Needle exchanges don’t have to involve exchanges of needles, attorney general’s opinion says

Users of needles don’t have to trade in used ones to get new ones from needle-exchange programs authorized by this year’s anti-heroin law, Attorney General Jack Conway said in a formal opinion Dec. 18 and released Dec. 21.

The opinion was requested by state Senate President Robert Stivers of Manchester. He and other Republicans have said the intent of the law was a needle-for-needle exchange, and they are expected to move legislation requiring that in the legislative session that begins Jan. 5.

“Needle
exchanges surfaced as a contentious issue when Kentucky lawmakers
worked on sweeping legislation this year to combat the state’s heroin
scourge,” Bruce Schreiner notes for The Associated Press. “The goal of needle exchanges is to prevent the spread of HIV and hepatitis C and to steer drug users toward treatment. Kentucky has had the nation’s highest rate of acute hepatitis C.”

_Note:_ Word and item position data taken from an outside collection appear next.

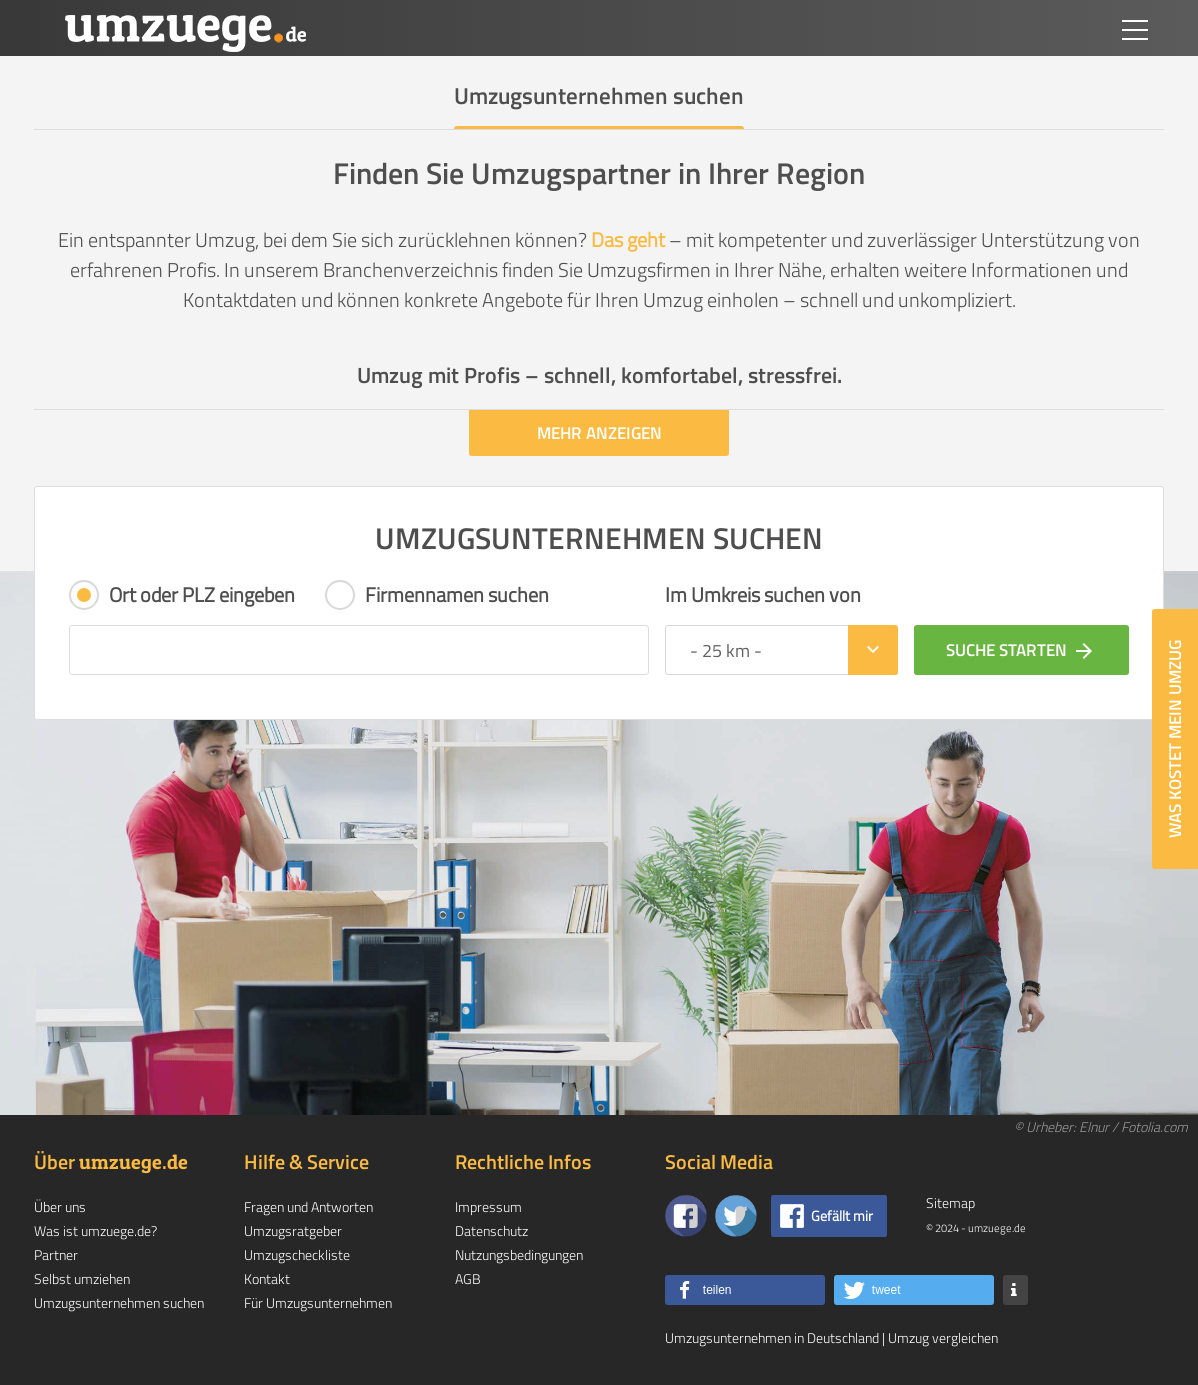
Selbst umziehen (82, 1278)
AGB (468, 1278)
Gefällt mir (842, 1215)
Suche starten (1021, 650)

Dr. Sarah Moyer, Louisville’s interim public health and wellness director, told the AP that the city’s needle-exchange program is following a model that has proven effective across the country in reducing the spread of HIV and hepatitis C. AP reports, “The exchange ratio is down to two syringes handed out for every old needle turned in, she said. As expected, the ratio was much higher early on — about eight or nine syringes provided for every old needled turned in, health officials said.”

The opinion, written by Assistant Attorney General Matt James, focused on the Louisville program. He wrote, “As applied in this context, ‘exchange’ does not require a quid pro quo exchange of syringes; it only requires a benefit to the party promising, or a loss to the party to whom the promise is made.” Thus, a program “may exchange the loss of a needle for a promise to participate in the program, and that is sufficient for an exchange in the ordinary sense of the term.”

James wrote that if legislators had wanted to require needle-for-needle exchanges, they could have done so.

In a final compromise to pass the bill, the General Assembly required needle-exchange programs to get local-government approval.

Only three programs have been established, in Louisville, Lexington and Pendleton County. Local health officials have failed to persuade officials in several other jurisdictions, including Northern Kentucky and Frankfort. The Frankfort City Commission deadlocked 2-2 on the issue when Commissioner Lynn Bowers, who had seconded the motion to allow the program, abstained after hearing arguments from opponents on the commission. Health officials say they will try again, and The State Journal editorialized in favor of the program.